Sécheresse au jardin

 

Les périodes sèches et caniculaires s’amplifient au fil des années. Les végétaux en manque d'eau réagissent de manière surprenante.

Cet fin d'été ressemble déjà à l'automne : les feuilles tombent avant de jaunir, les pommes et les poires jonchent prématurément le sol, certains conifères grillent au soleil... Si on se replonge dans les années sans eau,on ne peut que constater qu'elles sont de plus fréquentes avec une intensité de plus en plus forte. Réchauffement climatique ou pas, notre climat évolue.

 

Sans pivot, tu meurs !

Les végétaux du nord, les plus sensibles à la chaleur périssent les uns après les autres. Surtout ceux aux racines superficielles que sont les plantes dites de «  terre de bruyère » ( rhododendrons, azalées, bruyères, hortensias...). De nombreux conifères grillent aussi à cause du réchauffement favorisant le développement des parasites comme par exemple les scolytes des épicéas. D'autres se retrouvent les racines sur le sec et se déshydratent en quelques jours. Des arbres parfois émettent des radicelles superficielles en fin d'hiver pendant une période humide. Privées d'eau ensuite, le pompe est alors désamorcée la plante est incapable de puiser l'humidité en profondeur.

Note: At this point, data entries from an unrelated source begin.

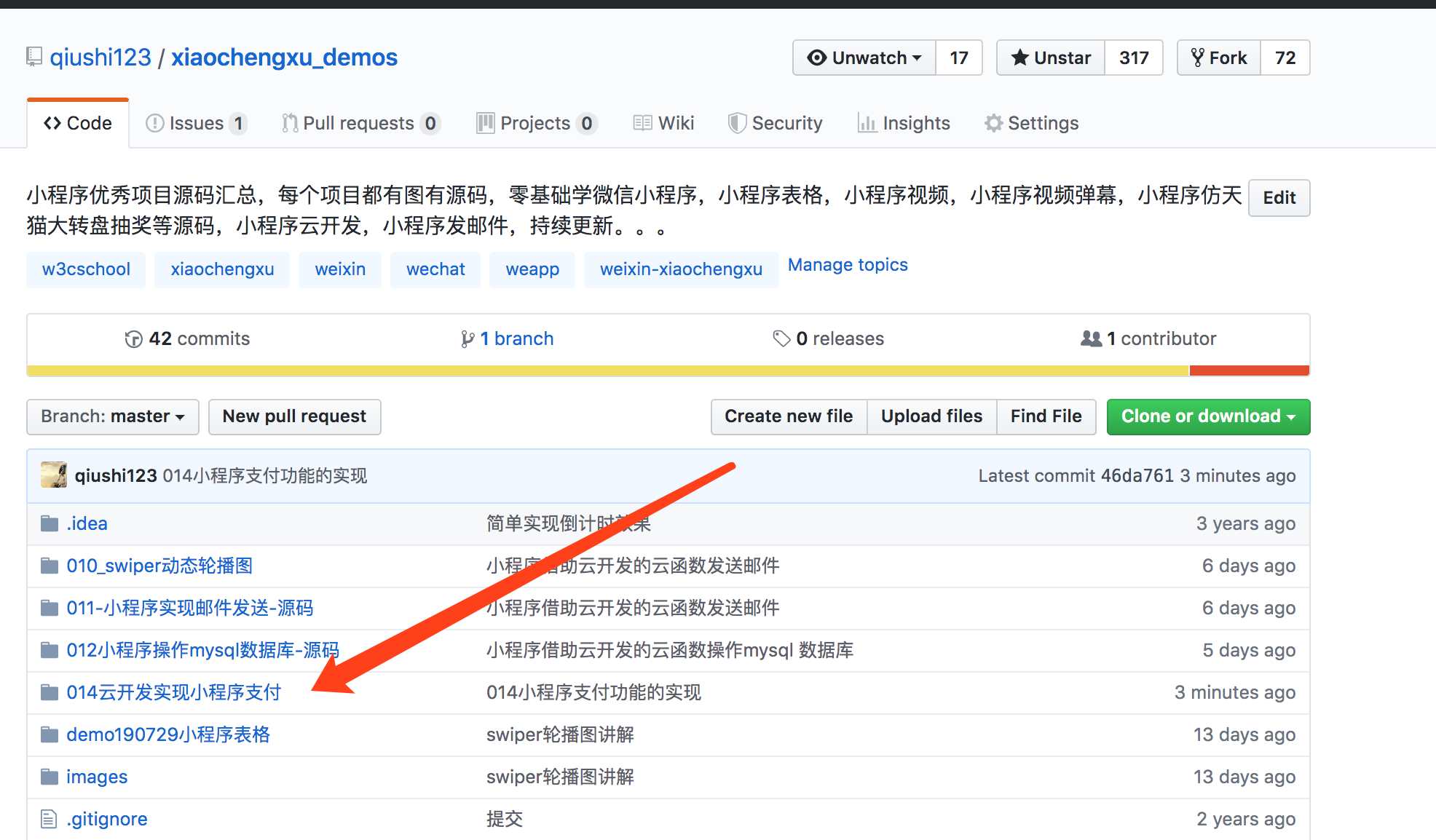1436x840 pixels.
Task: Click the Upload files button
Action: pos(931,416)
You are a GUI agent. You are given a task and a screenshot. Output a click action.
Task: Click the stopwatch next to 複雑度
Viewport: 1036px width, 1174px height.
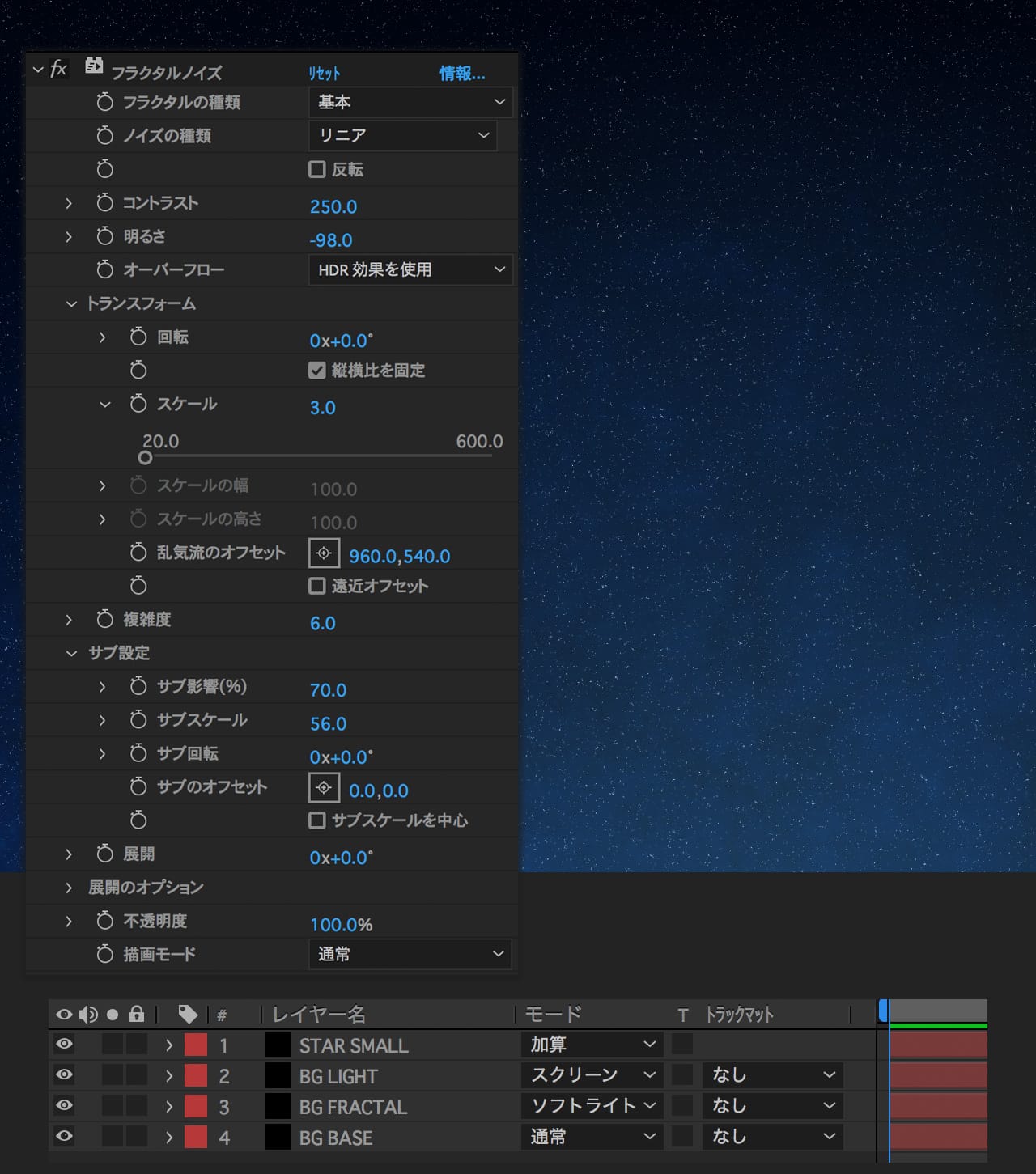(x=104, y=620)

Avec des si... il aurait fallu !

Dès le printemps, il aurait fallu que les plantes les plus sensibles soient paillées afin de maintenir une humidité superficielle et faire « chapeau de paille ». Il aurait fallu qu'en mai- juin les arbres fruitiers trop chargés soient éclaircis pour que les fruits aient suffisamment d'eau pour grossir et éviter leurs chutes. Il n'aurait pas fallu retourner la terre profondément pour ne pas tuer les micro-organismes utiles aux bons développements des plantes cultivées. Il n'aurait pas fallu tailler les haies de conifères (thuyas) au carré qui ont pris de plein fouet des coups de soleil et attirés les buprestes, un coléoptère ravageur dont les larves xylophages s'attaquent aux arbres en détresse hydrique. Ce ne sont que quelques exemples dus à la sécheresse qui peut se traduire par du mauvais temps.

Un automne printanier

 Avec le retour de la pluie (on l'espère), nous devrions être le témoin d’une repousse spectaculaire des herbes et des fleurs champêtres. Les arbres dénudés devraient se rhabiller pour quelques semaines. Fort à parier aussi que certains arbustes à floraison printanière fleurissent comme au printemps. En effet, une période caniculaire équivaut  à une saison froide (comme en hiver). La souffrance des plantes entraine le développement d’une reproduction en vue d’une sauvegarde de l’espèce. Dans les prochaines semaines attendez-vous à observer des arbres en fleurs comme au printemps. Le photopériodisme qui influence la durée du jour entrainera quoi qu'il arrive la chute des feuilles sauf pour les secteurs éclairés la nuit où les feuilles restent accrochées.